Pandemie-Aktionsplan

Eines kann allerdings getan werden: Die who fordert ihre Mitgliedsländer schon seit längerem dazu auf, Aktionspläne für den Ernstfall zu entwerfen. Je besser ein Land vorbereitet ist, umso mehr kann dazu beigetragen werden, die Todesrate nach unten zu korrigieren. In Österreich steht solch ein Pandemie-Plan kurz vor der Fertigstellung. Geregelt werden Vorsorgemaßnahmen als auch die Vorgehensweise im Ernstfall.
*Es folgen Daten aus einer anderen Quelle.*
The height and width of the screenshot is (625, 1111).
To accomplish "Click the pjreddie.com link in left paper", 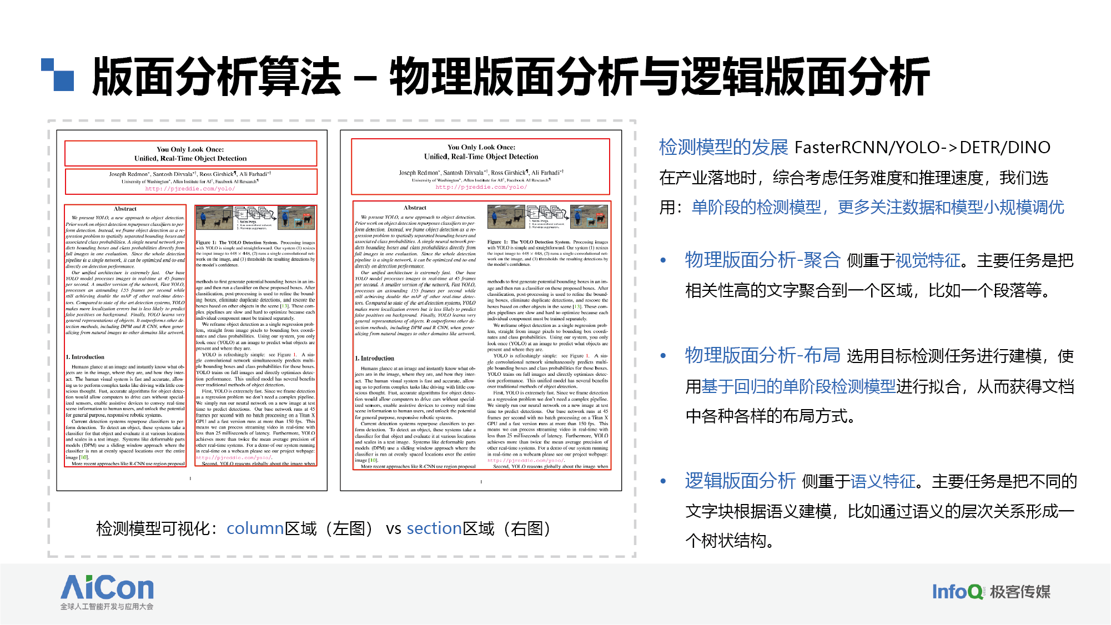I will click(x=190, y=189).
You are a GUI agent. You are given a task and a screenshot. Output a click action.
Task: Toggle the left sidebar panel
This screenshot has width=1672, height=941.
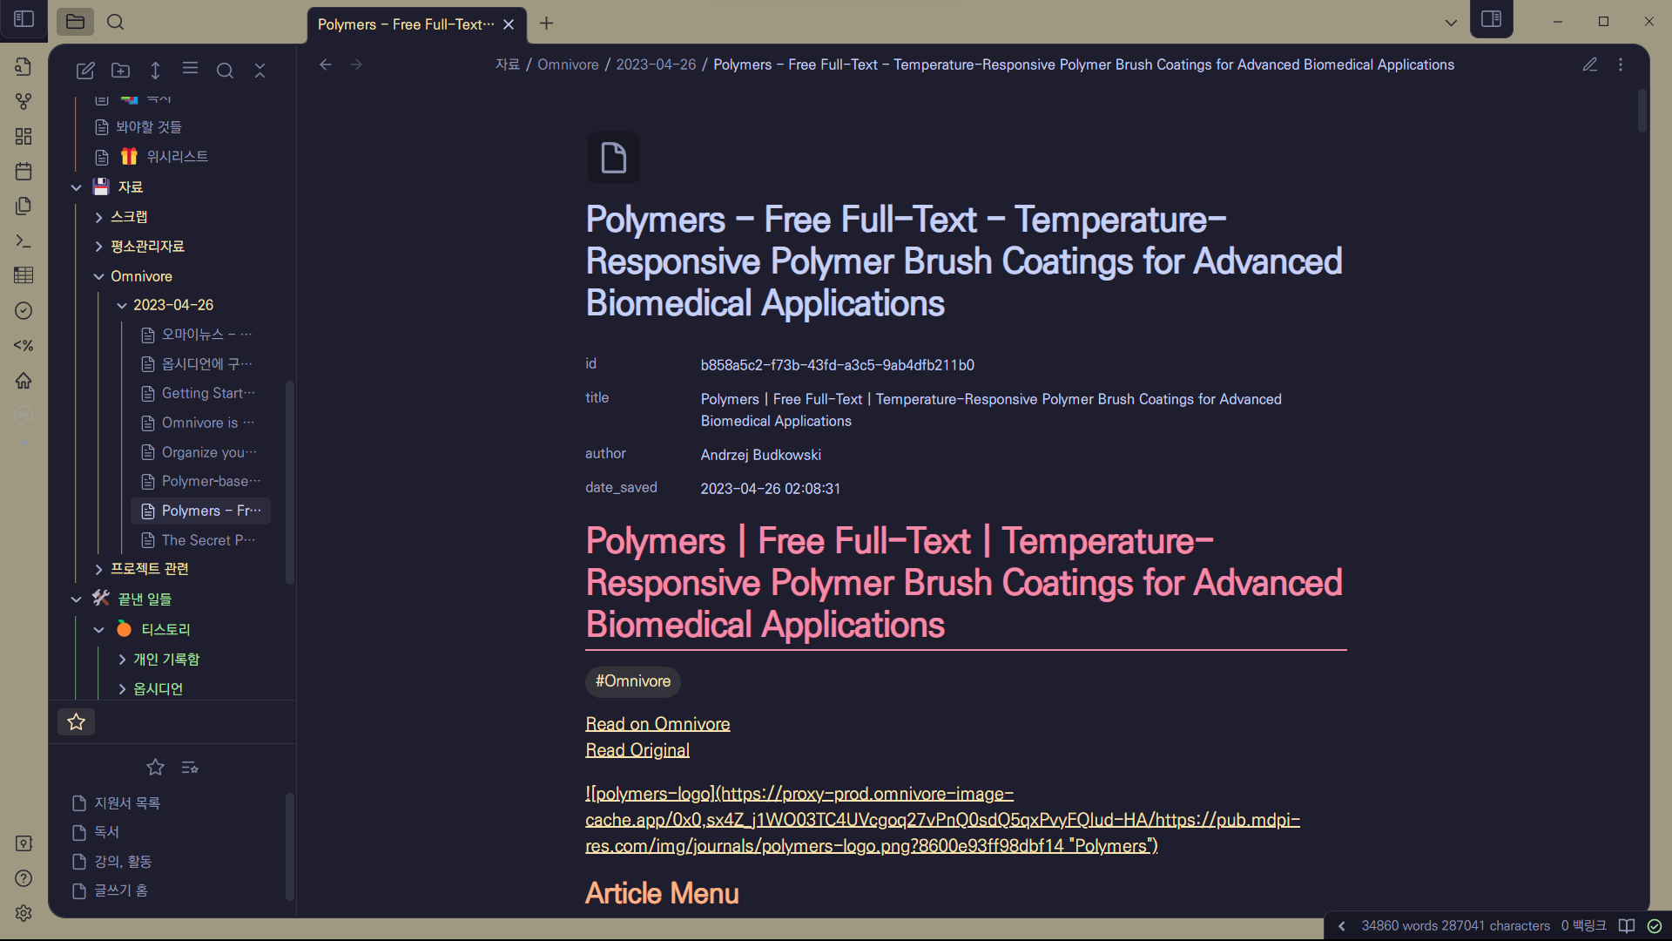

Diskutiert wird unter anderem noch über den Ausmaß der Bevorratung von so genannten Neuraminidase-Hemmern. Diese Medikamente können zur Prophylaxe oder auch zur Therapie genommen werden. Im Falle einer Pandemie würde es, so Lachner, aller Wahrscheinlichkeit nach zu Engpässen in der Versorgung mit diesen Neuraminidase-Hemmern kommen, da selbst die maximalen Produktions-Kapazitäten des Herstellers für den dann vorhandenen Bedarf kaum ausreichen dürften.

Bei aller Sorge und Diskussion um mögliche Pandemien sollte aber auch auf die "normale" Influenza nicht vergessen werden, die hierzulande eher unterschätzt wird: Die Durchimpfungsrate beträgt nur 17 Prozent. In Österreich erkranken jährlich rund 380.000 Menschen an Influenza, 120 sterben daran, heißt es aus dem Gesundheitsministerium, wo man dringend zur Impfung rät. Die Kosten dafür muss der Patient allerdings selber tragen.